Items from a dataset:
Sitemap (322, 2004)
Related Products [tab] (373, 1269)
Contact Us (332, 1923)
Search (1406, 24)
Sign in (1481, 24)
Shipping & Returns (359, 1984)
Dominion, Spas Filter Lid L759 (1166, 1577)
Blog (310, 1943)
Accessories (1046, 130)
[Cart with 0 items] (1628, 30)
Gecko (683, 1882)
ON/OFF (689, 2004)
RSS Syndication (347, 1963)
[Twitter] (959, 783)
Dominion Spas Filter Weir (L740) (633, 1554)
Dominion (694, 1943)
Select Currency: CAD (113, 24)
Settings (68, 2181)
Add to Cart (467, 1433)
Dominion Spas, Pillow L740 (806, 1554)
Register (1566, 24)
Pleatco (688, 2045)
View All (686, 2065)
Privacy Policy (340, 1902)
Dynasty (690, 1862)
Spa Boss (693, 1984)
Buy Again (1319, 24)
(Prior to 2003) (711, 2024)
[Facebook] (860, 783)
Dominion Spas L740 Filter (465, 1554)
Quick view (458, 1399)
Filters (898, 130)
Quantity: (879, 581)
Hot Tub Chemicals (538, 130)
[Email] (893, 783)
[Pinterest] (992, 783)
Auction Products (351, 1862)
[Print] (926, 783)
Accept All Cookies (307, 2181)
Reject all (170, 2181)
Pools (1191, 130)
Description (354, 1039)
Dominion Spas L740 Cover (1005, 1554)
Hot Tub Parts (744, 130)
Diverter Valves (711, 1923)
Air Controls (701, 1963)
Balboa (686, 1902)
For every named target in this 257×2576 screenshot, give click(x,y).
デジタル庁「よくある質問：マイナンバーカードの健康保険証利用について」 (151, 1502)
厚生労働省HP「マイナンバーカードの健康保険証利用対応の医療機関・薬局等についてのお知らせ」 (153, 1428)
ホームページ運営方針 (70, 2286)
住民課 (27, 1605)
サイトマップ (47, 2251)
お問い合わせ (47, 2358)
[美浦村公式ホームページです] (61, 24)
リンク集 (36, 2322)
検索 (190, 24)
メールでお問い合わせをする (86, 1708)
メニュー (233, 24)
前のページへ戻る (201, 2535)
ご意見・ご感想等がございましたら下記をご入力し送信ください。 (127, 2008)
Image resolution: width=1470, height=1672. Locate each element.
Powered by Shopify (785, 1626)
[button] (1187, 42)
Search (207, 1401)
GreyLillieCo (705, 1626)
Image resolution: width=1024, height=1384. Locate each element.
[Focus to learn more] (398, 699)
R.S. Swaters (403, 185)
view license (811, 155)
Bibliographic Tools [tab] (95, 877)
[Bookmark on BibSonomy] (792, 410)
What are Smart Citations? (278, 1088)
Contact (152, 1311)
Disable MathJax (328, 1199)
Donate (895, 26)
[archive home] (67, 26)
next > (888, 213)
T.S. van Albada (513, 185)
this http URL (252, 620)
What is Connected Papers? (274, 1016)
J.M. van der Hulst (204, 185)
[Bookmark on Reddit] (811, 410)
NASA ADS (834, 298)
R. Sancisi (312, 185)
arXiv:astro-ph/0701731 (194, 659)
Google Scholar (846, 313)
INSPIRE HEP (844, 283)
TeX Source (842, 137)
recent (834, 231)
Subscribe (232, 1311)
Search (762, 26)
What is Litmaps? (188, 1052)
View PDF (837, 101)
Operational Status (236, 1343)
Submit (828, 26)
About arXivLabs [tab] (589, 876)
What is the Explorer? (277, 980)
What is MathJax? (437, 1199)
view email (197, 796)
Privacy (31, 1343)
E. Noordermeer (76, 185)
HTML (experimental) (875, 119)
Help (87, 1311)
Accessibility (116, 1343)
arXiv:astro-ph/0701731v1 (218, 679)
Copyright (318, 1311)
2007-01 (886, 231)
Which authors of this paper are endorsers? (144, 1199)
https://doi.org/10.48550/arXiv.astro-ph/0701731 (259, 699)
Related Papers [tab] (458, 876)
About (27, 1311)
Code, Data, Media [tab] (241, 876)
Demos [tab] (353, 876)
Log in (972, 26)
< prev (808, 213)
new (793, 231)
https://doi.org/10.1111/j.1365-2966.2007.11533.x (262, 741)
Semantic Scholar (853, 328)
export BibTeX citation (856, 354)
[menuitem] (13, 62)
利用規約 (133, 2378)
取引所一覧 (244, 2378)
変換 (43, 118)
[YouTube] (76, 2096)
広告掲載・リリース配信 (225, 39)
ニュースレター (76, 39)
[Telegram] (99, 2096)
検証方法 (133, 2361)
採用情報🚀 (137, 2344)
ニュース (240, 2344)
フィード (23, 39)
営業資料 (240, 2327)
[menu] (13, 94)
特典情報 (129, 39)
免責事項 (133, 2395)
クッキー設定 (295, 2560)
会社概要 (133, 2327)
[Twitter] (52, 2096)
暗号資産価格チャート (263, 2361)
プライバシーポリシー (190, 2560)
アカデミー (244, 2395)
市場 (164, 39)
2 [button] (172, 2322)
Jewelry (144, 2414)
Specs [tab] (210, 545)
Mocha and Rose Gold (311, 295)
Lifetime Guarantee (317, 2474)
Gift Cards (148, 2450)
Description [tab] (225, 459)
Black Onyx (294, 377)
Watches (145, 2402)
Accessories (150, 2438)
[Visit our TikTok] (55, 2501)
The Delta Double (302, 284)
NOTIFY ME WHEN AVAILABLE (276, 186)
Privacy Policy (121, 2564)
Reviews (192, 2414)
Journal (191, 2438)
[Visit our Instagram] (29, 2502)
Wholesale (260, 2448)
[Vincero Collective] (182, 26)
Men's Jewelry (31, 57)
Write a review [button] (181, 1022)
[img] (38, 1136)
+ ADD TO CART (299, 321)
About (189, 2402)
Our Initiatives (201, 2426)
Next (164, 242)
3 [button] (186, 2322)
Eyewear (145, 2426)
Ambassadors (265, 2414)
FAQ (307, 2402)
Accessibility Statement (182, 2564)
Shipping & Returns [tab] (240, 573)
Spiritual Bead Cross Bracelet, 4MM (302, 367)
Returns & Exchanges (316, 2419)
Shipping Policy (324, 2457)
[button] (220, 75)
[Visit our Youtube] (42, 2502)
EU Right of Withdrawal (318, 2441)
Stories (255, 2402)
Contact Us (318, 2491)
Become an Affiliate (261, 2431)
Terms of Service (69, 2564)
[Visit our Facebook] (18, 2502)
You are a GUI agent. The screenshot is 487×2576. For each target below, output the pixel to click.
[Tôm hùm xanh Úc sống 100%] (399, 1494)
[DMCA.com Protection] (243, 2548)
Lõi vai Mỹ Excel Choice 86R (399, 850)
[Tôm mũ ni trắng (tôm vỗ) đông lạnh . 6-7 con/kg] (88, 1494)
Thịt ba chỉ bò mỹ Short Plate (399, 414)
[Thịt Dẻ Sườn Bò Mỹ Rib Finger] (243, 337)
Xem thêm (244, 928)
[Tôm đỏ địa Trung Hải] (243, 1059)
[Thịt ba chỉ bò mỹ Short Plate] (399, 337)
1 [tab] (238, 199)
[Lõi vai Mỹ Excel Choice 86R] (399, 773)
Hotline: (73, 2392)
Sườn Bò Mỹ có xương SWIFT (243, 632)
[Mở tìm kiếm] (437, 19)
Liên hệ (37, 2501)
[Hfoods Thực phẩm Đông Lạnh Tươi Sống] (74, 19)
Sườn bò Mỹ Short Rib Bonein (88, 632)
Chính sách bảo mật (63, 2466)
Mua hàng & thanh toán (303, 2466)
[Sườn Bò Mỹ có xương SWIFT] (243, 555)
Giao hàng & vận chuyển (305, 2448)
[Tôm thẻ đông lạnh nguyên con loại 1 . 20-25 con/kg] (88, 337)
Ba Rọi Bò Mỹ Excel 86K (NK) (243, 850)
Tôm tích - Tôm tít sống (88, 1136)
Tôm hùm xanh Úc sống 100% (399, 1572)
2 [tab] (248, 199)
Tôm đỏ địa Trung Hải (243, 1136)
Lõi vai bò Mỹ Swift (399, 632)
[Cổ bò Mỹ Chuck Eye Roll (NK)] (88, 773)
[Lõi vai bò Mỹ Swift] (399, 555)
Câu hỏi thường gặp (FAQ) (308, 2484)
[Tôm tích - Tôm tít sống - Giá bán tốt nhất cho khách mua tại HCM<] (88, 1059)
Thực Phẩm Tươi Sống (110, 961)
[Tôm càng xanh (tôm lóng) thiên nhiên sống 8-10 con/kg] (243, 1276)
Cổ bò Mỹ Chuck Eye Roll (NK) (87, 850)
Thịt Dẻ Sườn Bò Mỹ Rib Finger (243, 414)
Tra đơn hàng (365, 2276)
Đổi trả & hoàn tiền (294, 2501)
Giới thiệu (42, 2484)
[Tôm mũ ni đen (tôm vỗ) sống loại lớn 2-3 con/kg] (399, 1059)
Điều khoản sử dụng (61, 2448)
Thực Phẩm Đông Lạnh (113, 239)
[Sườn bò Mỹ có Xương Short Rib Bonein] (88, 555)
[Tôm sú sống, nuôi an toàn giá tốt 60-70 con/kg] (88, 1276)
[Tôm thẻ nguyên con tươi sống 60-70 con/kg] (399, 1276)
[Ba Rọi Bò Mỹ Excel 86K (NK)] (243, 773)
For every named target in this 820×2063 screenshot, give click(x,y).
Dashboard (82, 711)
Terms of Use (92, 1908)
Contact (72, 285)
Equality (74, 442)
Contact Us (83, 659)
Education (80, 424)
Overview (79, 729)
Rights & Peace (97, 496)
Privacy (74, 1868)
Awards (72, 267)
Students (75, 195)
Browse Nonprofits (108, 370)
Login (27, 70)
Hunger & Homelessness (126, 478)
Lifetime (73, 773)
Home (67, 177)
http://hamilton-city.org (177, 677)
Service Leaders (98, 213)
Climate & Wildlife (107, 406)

• _WORK ITEM_:
All that is wanted is the lines from the one containing "Xem thêm (244, 928)" through the last line of the records, restated word for word.

• _EXERCISE ANSWER_:
Xem thêm (244, 928)
[Tôm đỏ địa Trung Hải] (243, 1059)
[Thịt ba chỉ bò mỹ Short Plate] (399, 337)
1 [tab] (238, 199)
[Lõi vai Mỹ Excel Choice 86R] (399, 773)
Hotline: (73, 2392)
Sườn Bò Mỹ có xương SWIFT (243, 632)
[Mở tìm kiếm] (437, 19)
Liên hệ (37, 2501)
[Hfoods Thực phẩm Đông Lạnh Tươi Sống] (74, 19)
Sườn bò Mỹ Short Rib Bonein (88, 632)
Chính sách bảo mật (63, 2466)
Mua hàng & thanh toán (303, 2466)
[Sườn Bò Mỹ có xương SWIFT] (243, 555)
Giao hàng & vận chuyển (305, 2448)
[Tôm thẻ đông lạnh nguyên con loại 1 . 20-25 con/kg] (88, 337)
Ba Rọi Bò Mỹ Excel 86K (NK) (243, 850)
Tôm tích - Tôm tít sống (88, 1136)
Tôm hùm xanh Úc sống 100% (399, 1572)
2 [tab] (248, 199)
Tôm đỏ địa Trung Hải (243, 1136)
Lõi vai bò Mỹ Swift (399, 632)
[Cổ bò Mỹ Chuck Eye Roll (NK)] (88, 773)
[Lõi vai bò Mỹ Swift] (399, 555)
Câu hỏi thường gặp (FAQ) (308, 2484)
[Tôm tích - Tôm tít sống - Giá bán tốt nhất cho khách mua tại HCM<] (88, 1059)
Thực Phẩm Tươi Sống (110, 961)
[Tôm càng xanh (tôm lóng) thiên nhiên sống 8-10 con/kg] (243, 1276)
Cổ bò Mỹ Chuck Eye Roll (NK) (87, 850)
Thịt Dẻ Sườn Bò Mỹ Rib Finger (243, 414)
Tra đơn hàng (365, 2276)
Đổi trả & hoàn tiền (294, 2501)
Giới thiệu (42, 2484)
[Tôm mũ ni đen (tôm vỗ) sống loại lớn 2-3 con/kg] (399, 1059)
Điều khoản sử dụng (61, 2448)
Thực Phẩm Đông Lạnh (113, 239)
[Sườn bò Mỹ có Xương Short Rib Bonein] (88, 555)
[Tôm sú sống, nuôi an toàn giá tốt 60-70 con/kg] (88, 1276)
[Tôm thẻ nguyên con tươi sống 60-70 con/kg] (399, 1276)
[Ba Rọi Bò Mỹ Excel 86K (NK)] (243, 773)
For every named target in this 820×2063 screenshot, give click(x,y).
Dashboard (82, 711)
Terms of Use (92, 1908)
Contact (72, 285)
Equality (74, 442)
Contact Us (83, 659)
Education (80, 424)
Overview (79, 729)
Rights & Peace (97, 496)
Privacy (74, 1868)
Awards (72, 267)
Students (75, 195)
Browse Nonprofits (108, 370)
Login (27, 70)
Hunger & Homelessness (126, 478)
Lifetime (73, 773)
Home (67, 177)
http://hamilton-city.org (177, 677)
Service Leaders (98, 213)
Climate & Wildlife (107, 406)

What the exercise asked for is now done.